Copy all lines in the material holding the string "button".

Extracted records
☆ ☆ ☆ ☆

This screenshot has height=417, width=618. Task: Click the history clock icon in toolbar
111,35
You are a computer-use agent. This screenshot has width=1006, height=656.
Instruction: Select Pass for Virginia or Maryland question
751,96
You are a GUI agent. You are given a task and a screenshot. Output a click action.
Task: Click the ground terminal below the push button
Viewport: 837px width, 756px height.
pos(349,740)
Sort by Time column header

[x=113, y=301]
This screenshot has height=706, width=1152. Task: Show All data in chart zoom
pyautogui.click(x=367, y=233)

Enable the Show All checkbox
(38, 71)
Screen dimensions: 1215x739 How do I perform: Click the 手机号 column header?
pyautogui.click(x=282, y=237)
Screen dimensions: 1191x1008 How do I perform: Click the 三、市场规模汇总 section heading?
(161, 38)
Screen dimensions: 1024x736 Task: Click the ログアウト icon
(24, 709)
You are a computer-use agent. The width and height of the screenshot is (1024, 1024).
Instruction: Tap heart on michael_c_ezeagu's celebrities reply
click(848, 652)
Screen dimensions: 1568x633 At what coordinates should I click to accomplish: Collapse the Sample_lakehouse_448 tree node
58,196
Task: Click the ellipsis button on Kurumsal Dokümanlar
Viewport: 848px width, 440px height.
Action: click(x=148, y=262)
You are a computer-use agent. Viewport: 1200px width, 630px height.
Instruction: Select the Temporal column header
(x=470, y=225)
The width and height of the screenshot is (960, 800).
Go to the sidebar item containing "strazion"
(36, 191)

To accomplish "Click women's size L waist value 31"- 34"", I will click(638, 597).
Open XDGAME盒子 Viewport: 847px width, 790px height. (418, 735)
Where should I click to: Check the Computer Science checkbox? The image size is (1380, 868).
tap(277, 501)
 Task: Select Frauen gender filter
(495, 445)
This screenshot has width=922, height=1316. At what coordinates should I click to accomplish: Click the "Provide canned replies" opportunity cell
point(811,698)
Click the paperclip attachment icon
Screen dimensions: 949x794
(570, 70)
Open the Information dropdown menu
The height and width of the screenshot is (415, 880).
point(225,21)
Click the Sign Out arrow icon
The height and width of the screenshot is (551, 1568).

☆ ☆ ☆ ☆

Answer section
Task: Click the ground terminal below the push button
Task: Click the ellipsis button on Kurumsal Dokümanlar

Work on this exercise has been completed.